▶ What the task requires
With no edits of any kind, print each record that follows.

.....

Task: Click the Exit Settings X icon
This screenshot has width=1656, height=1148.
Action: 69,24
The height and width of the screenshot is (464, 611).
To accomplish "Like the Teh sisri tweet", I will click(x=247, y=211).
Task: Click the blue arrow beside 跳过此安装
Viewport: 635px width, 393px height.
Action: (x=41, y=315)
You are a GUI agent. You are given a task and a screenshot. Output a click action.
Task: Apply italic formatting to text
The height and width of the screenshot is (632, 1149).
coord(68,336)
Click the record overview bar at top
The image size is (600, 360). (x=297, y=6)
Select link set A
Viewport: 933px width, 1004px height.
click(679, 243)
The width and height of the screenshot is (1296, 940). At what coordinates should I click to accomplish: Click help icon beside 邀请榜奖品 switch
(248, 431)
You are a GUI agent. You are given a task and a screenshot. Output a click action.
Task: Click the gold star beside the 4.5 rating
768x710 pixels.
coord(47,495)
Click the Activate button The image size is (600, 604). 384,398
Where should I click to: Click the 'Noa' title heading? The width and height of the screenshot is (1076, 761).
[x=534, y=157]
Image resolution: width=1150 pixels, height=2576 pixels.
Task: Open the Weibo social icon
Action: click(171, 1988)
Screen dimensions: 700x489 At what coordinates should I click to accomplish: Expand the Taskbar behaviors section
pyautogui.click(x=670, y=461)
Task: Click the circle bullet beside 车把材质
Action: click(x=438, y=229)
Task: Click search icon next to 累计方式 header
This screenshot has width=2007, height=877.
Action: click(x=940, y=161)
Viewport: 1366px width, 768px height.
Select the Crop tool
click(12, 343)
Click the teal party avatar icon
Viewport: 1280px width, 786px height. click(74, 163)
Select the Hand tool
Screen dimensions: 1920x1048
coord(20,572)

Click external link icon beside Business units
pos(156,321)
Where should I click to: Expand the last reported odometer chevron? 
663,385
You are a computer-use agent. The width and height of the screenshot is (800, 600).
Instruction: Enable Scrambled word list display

.....

▶ Completed task
Task: Click the Exit Settings X icon
This screenshot has width=1656, height=1148.
Action: 69,24
The height and width of the screenshot is (464, 611).
To accomplish "Like the Teh sisri tweet", I will click(x=247, y=211).
Task: Click the blue arrow beside 跳过此安装
Viewport: 635px width, 393px height.
Action: (x=41, y=315)
You are a GUI agent. You are given a task and a screenshot. Output a click action.
Task: Apply italic formatting to text
The height and width of the screenshot is (632, 1149).
coord(68,336)
Click the record overview bar at top
The image size is (600, 360). (x=297, y=6)
Select link set A
Viewport: 933px width, 1004px height.
click(679, 243)
The width and height of the screenshot is (1296, 940). At what coordinates should I click to accomplish: Click help icon beside 邀请榜奖品 switch
(248, 431)
You are a GUI agent. You are given a task and a screenshot. Output a click action.
Task: Click the gold star beside the 4.5 rating
768x710 pixels.
coord(47,495)
Click the Activate button The image size is (600, 604). 384,398
Where should I click to: Click the 'Noa' title heading? The width and height of the screenshot is (1076, 761).
[x=534, y=157]
Image resolution: width=1150 pixels, height=2576 pixels.
Task: Open the Weibo social icon
Action: click(171, 1988)
Screen dimensions: 700x489 At what coordinates should I click to accomplish: Expand the Taskbar behaviors section
pyautogui.click(x=670, y=461)
Task: Click the circle bullet beside 车把材质
Action: click(x=438, y=229)
Task: Click search icon next to 累计方式 header
This screenshot has width=2007, height=877.
Action: click(x=940, y=161)
Viewport: 1366px width, 768px height.
Select the Crop tool
click(12, 343)
Click the teal party avatar icon
Viewport: 1280px width, 786px height. click(74, 163)
Select the Hand tool
Screen dimensions: 1920x1048
coord(20,572)

Click external link icon beside Business units
pos(156,321)
Where should I click to: Expand the last reported odometer chevron? 
663,385
You are a computer-use agent. The width and height of the screenshot is (800, 600).
Instruction: Enable Scrambled word list display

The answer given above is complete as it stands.